There are some network remote procedure calls (RPCs) available in Kademlia that help us effectively use it. A GET(key) operation is a computer lookup at key followed by a FIND_VALUE() call for the k closest computers to key by id. A PUT(key, value) operation is a computer lookup at key followed by a STORE(key) operation at the k closest computers
Multithreading
A process is divided into several different subtasks called threads, which has its own path of execution. This concept is called multithreading. Multithreading is required in a BitTorrent client to enable parallel downloading and uploading of multiple pieces of a file from and to different peers. BitTorrent is a peer-to-peer (P2P) file sharing protocol, where users share pieces of a file with each other rather than downloading the whole file from a single server.
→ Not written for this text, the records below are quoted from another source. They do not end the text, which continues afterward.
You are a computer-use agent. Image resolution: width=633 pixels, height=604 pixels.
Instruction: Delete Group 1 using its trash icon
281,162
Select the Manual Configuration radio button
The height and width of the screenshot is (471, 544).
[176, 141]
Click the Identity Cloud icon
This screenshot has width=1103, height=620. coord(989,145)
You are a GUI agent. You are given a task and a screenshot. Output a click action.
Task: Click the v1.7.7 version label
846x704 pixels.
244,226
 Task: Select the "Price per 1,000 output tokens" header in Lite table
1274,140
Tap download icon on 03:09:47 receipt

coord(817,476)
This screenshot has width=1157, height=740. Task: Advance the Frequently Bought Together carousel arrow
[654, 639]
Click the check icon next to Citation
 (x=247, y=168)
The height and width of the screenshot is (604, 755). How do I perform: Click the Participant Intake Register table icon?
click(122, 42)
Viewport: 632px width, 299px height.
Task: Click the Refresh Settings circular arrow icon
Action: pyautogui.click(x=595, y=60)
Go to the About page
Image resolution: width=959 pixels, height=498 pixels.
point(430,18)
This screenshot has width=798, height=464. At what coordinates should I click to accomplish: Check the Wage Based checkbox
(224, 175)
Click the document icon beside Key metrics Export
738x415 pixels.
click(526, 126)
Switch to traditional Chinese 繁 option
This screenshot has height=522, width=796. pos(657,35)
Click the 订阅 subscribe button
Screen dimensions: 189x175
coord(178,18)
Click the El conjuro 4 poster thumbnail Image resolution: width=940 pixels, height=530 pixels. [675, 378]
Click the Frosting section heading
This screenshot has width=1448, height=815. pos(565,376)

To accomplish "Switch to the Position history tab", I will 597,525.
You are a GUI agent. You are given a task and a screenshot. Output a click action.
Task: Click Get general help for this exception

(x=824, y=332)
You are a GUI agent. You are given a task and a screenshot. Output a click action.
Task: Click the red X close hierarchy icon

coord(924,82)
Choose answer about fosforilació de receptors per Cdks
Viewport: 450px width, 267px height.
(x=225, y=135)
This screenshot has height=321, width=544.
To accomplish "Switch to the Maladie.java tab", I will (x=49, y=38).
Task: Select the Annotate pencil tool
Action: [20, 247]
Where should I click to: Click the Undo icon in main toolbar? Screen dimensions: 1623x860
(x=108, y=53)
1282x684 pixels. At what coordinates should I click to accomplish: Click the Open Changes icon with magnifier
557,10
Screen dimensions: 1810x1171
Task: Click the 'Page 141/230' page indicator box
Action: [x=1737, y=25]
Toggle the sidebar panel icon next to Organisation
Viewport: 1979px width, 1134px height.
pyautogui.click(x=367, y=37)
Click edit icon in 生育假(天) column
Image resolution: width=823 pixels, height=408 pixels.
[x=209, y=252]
A file shared on a BitTorrent network is split into multiple small pieces, and each piece is downloaded from multiple peers simultaneously.
Multithreading allows the client to connect to multiple peers simultaneously and download different pieces of the file from different peers at the same time, making the download faster and more efficient. Additionally, multithreading also allows the client to upload different pieces of the file to different peers simultaneously, thus increasing the client’s contribution to the network and improving the overall download speed for all peers.
Without multithreading, the client would have to download each piece of the file sequentially, one piece at a time, and would only be able to upload one piece to one peer at a time, which would significantly slow down the download process.
Rust provides a lightweight green threading implementation called “async/await” which enables lightweight task management without the overhead of full threads. Overall, Rust’s focus on memory safety, ownership, and safe concurrency makes it easier to write multithreaded programs that are fast, efficient, and reliable.
Conclusion
In this project, we have implemented a BitTorrent client in Rust programming language. We have demonstrated the advantages of Rust for building network applications by implementing a modular, high-performance, and robust client. We believe that our implementation can serve as a useful reference for building BitTorrent clients in Rust.